English novelist and thinker Graham Green states in his novel Brighton Rock - I admit I have not read this novel, but I heard the quote on my favorite TV show The West Wing.
We Christians usually see the Hebrew
Scriptures as a series of a bronze-age stories with peculiarities and
moralities that don’t seem to befit our own day and age. The first reading
starts out like that – the LORD rolling up his sleeves in preparation to deal
out some well-deserved vengeance for the awful sins of Sodom and Gomorrah; the
“cities of the plain” which have historically been used by biblical scholars
(and not-scholars) as metaphors for homosexuality. While later Hebrew prophets
and modern biblical scholars name the sins of Sodom & Gomorrah as adultery,
pridefulness and uncharitablility, that’s actually not here nor there for this
passage.
What matters is the mercy of God. And
the power of our prayers.
As the Lord prepares His wrath.
Abraham stands before Him and asks if the innocent deserve to be swept away
with the guilty; would the LORD spare the city of 50 were innocent? The LORD
agrees to spare the city for the sake of the 50 innocents; I imagine God
looking at Abraham with a cocked eyebrow, waiting for more like a stage manager
in a play. Abe asks for full mercy for the sake of the 45, then the 40, then
30, 20, 10. Each time The LORD assents the City will be spared over and over
again even if there be but 10.
I like to think Abe kept going. 5
then 4 then 3-2-1. Because the mercy of God abounds. Because a righteous person
dared to ask God to spare the innocent. Abe asked God. And God listened. But the appalling strangeness of God’s mercy
is baffling. What if Abraham had NOT begged got to save the innocent? Or
elsewhere in Abraham’s story, what if the Angel hadn’t stopped him from
sacrificing his son?
The strangeness of God’s mercy lives
within all of us. How often are we enraged about being wrong – real or
perceived?

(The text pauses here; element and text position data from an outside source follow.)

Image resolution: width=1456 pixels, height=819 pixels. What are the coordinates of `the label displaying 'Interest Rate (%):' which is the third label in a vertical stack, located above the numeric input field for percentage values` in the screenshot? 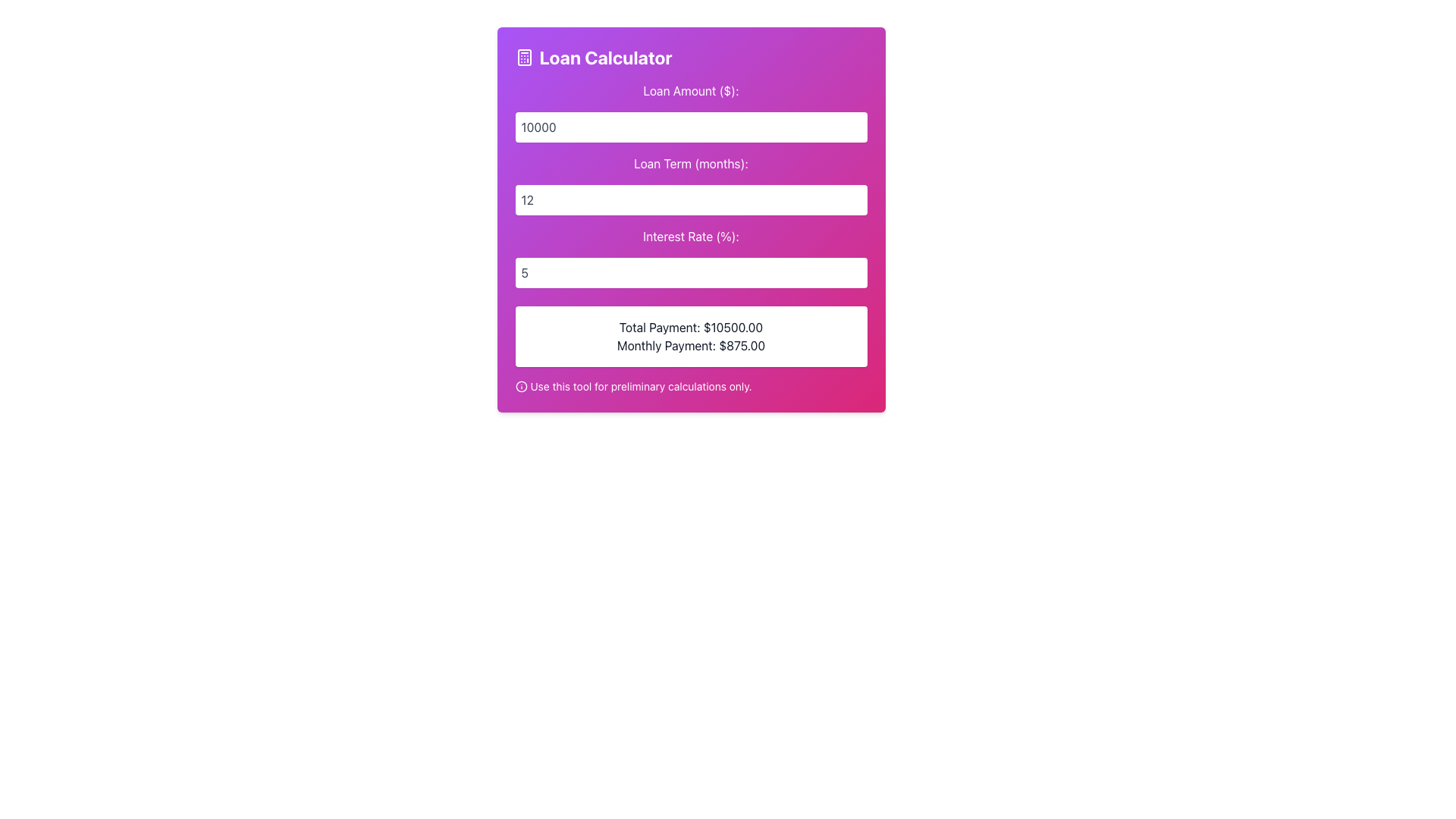 It's located at (690, 237).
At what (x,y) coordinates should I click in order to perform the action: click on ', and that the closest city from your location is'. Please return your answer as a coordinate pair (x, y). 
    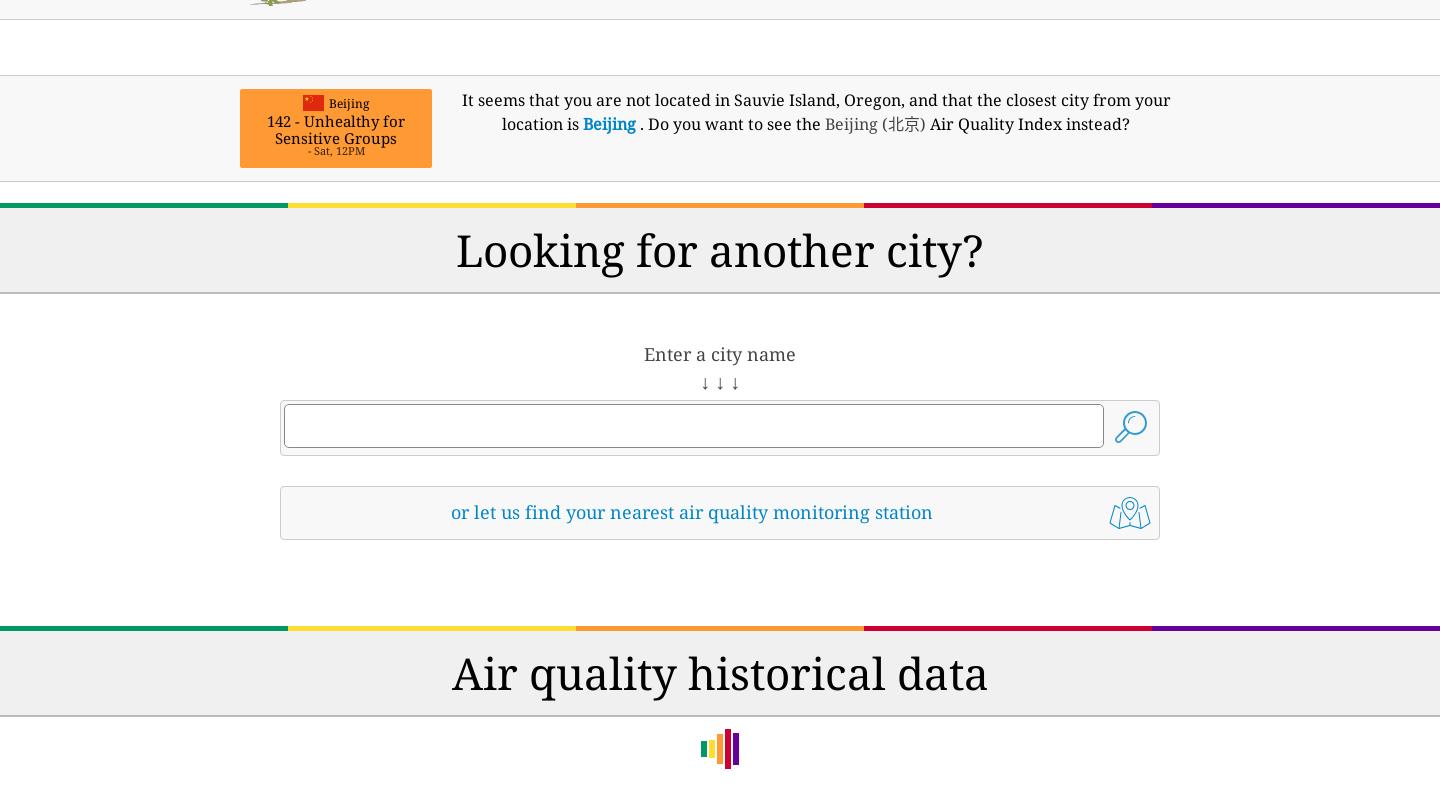
    Looking at the image, I should click on (836, 111).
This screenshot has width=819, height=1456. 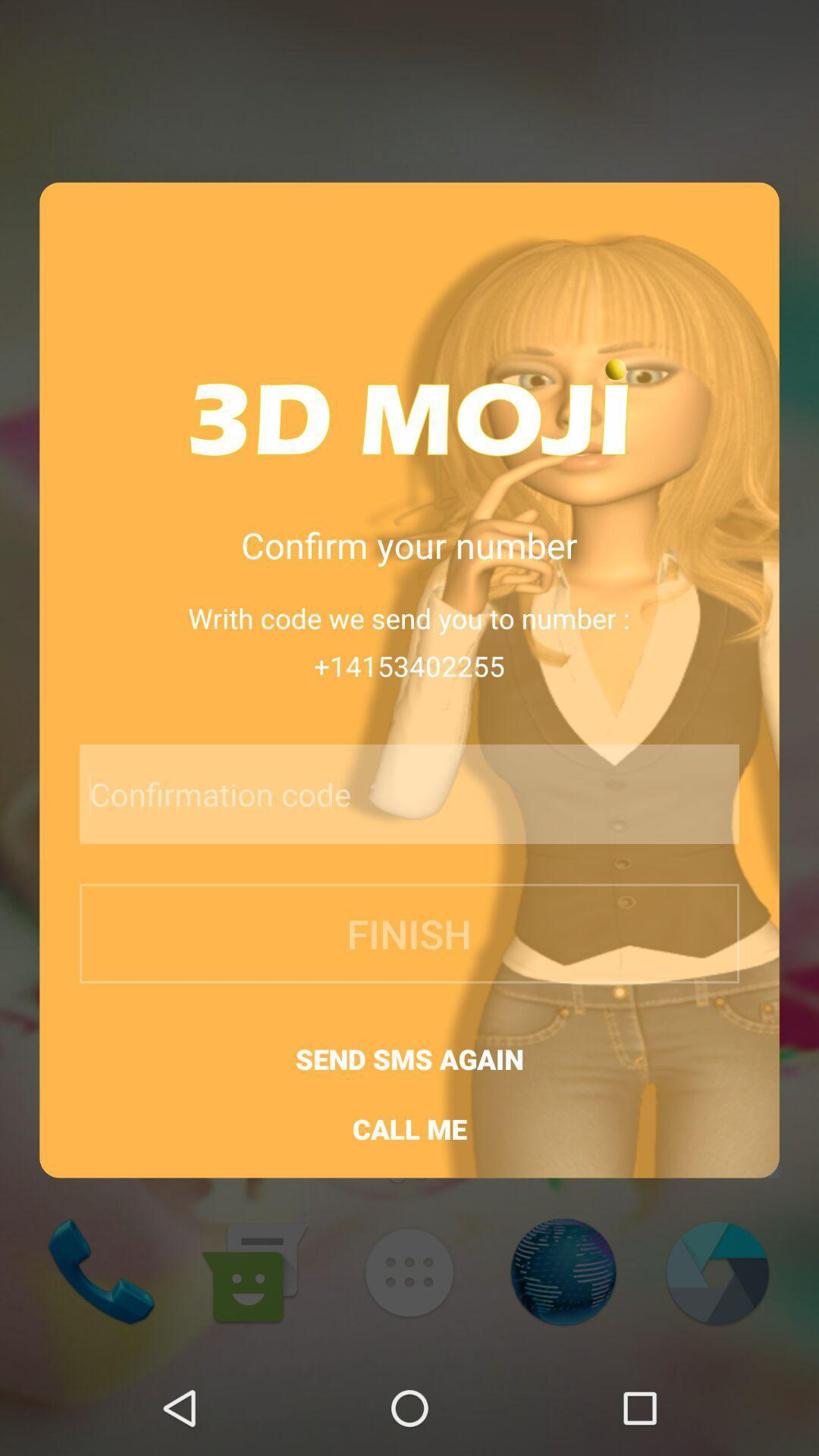 What do you see at coordinates (410, 1129) in the screenshot?
I see `call me` at bounding box center [410, 1129].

From being cut off in traffic, to a heated argument with a coworker
or the betrayal of a loved one; I think we all have felt that brief flash from
our shadow selves when these things happen. We may stew, let our rage grow and
even wish harm on someone for one hot minute. To become wrath, to exact
vengeance. And then, the vast majority
of us thank God, come around to the futility of such actions. We let the car
pass, we settle back into a working relationship with our work colleagues, we
move on and maybe even forgive our beloveds’ betrayal. All little works of the
mercy of God working through our own hearts and lives.
We experience that strangeness when we pray as Jesus taught us to pray. For me, it’s in that one line… forgive us our trespasses as we forgive those who trespass against us. Now I’ve said the Our Father so often as a child on through adulthood, it’s so rote, that I can miss what I’m asking God here; If you’ll allow a paraphrase; please God forgive our sins IN THE FASHION THAT WE FORGIVE PEOPLE WHO WRONG US. We ask God to have people treat us when we do wrong in the same fashion that we treat others. Not others who do wrong in general, but specifically those who wrong US. So God…treat us the way we treat the driver who cuts us off… the belligerent coworker, the beloved who betray us. This challenge is the beating heart of what it means to be Christian, to me. This requires us not to simply proclaim Christianity but to strive to live it with each action that we take towards ourselves, towards others and toward God. We will stumble and we will stumble often. A good portion of the time we may struggle against the idea of forgiving those who trespass against us; God knows I do. But think of reciting the prayer Jesus taught us in that context; if we first do not forgive, we will not be forgiven. But if we lead with love and forgiveness as a default, then maybe the appalling strangeness of the mercy of God won’t seem so strange anymore.